Tuesday, April 12, 2011

A Comparison Students Can Understand


This comparison has nothing to do with the merits of Wagner as a composer, but it is a good way of helping students understand the size of his ego and the amount of power and influence he had. There are also striking physical similarities.

At any rate, my students understood exactly what I was trying to relate, and I thought I'd share it here.

17 comments:

Jason said...

My goodness, I never noticed the similarities before. I wonder if they are related.

Elaine Fine said...

Perhaps from "illegitimate" children on both sides of Trump's family!

Erik K said...

There's a joke in there somewhere about Brunhilde telling herself "You're fired," but I can't quite figure out how to execute it.

Elaine Fine said...

Perhaps "pyred?"

Anonymous said...

No music by dead white men....

Erik K said...

HA! That's it. You're pyred. Awesome!

Lane Savant said...

One important difference, however.

Elaine Fine said...

. . . and which one would that be?

Anonymous said...

Size of ego and amount of power? One could be speaking about Trump or Obama even more, but not Wagner. Even today, Wagner is a small part of the classical music canon, and the classical music canon is a small part of the modern music scene which is mostly pop music, where the real ego and power and money in music currently reside. We classical folks were a backwater, and remain so, if we were honest enough to see our place in the world.

Elaine Fine said...

The message I wanted to give to my students was just how LARGE Wagner loomed in the greater culture. Everyone had an opinion about Wagner. Every composer was influenced in some way by Wagner (some were repelled, some claimed to be repelled, and some, like Brahms, wrote out parts for him).

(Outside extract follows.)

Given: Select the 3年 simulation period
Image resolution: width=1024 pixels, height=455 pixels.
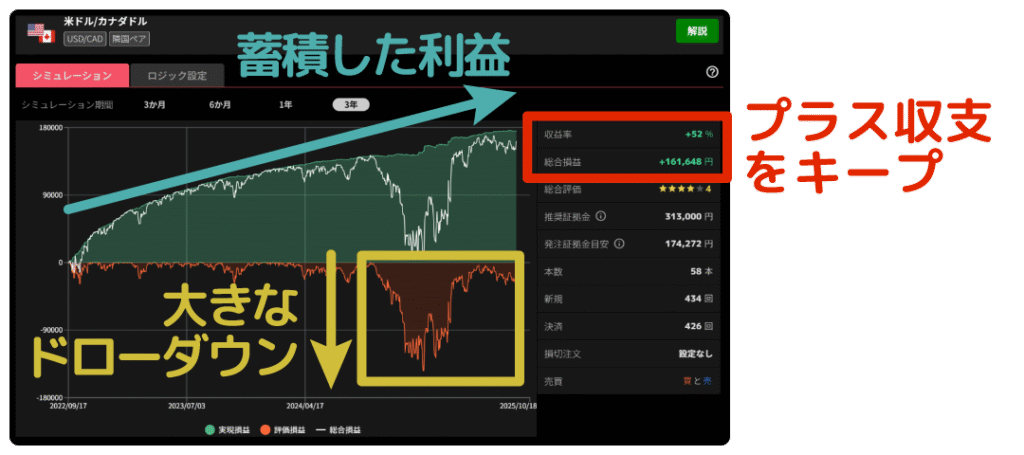Looking at the screenshot, I should (351, 104).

Wagner, by all accounts, had an immense ego. The only way I could convey the size of his ego--his sense of himself has the ultimate artist (which many argue was true)--to my students was with this comparison. The physical resemblance came only as an afterthought.

Lane Savant said...

Wagner left us some good music
Where would weddings be without the march?

Elaine Fine said...

Actually, the Catholic Church doesn't allow the Bridal Chorus from Lohengrin to be played at weddings. It has something to do with the fact that it is not a religious wedding in the opera (some Lutherans also prohibit it because they consider the wedding in the opera "pagan"). Other people give reasons that have to do with other elements of the opera plot. I have heard rumblings about a broken promise, but the person who was trying to explain it to me didn't know the opera.

The fact that two very large-looming religions would prohibit the "Bridal Chorus" because of its context in an opera (that most people have never seen) shows how large Wagner still looms in the culture.

I play a lot of weddings. Everyone knows "Here Comes the Bride," and everyone who gets married in a church that prohibits using it for weddings, learns that it is forbidden (but they don't really learn why). Now the Pachelbel Canon has actually taken its place as the most asked-for piece of music for the weddings we play.

(In the opera the "Bridal Chorus" happens after the marriage. It is sung to accompany the bride and the groom to the place where they will "consummate" the marriage.)

Michael Morse said...

Disgraceful; and ruinously misguided pedagogy. If you think what's important for students to understand about Wagner is (the size of) his ego, you shouldn't be teaching music, because you cannot get past your own prejudices enough to engage it. For shame.

Elaine Fine said...

. . . But then I play a whole bunch of his music, and the students get hooked, just like me. I do, in spite of myself, love Wagner's music, and some of my students even end up loving it too. It is a good lesson (one of many) that the quality of someone's art is not something that should be judged by the extremes of personality.

What I find students need (at least my students) is a lot of cultural context, particularly when it comes to opera.

I used to read Deems Taylor's "The Monster" to students, but I find it is better to spend the class time it takes to listen to his music. A short description (and comparison) ends up being enough.

Michael Morse said...

Ah; so. Funny, I was gonna mention the Taylor, which is as fine a statement on the abrupt and serious problems involved with a (musically magnificent) schmuck like Wagner as I know. If there's some way you could go back to that, perhaps abridged or excerpted aloud, I'm sure it would be worth it--and, surely, a better pedagogical tactic than trolling for street cred by dragging in a doofus like Trump! Don't you think?

MWM

David Guion said...

I recall hearing about a radio poll maybe 40 years ago to determine the nation's 10 favorite and 10 least favorite composers. Beethoven was the favorite. Schoenberg was the least favorite, and Wagner was number two on both lists! With any luck, a hundred years after his own death, Trump won't be remembered for anything more than TV shows and other things that will no longer be especially influential.

Elaine Fine said...

I'm hoping for Trump's obscurity to precede his death.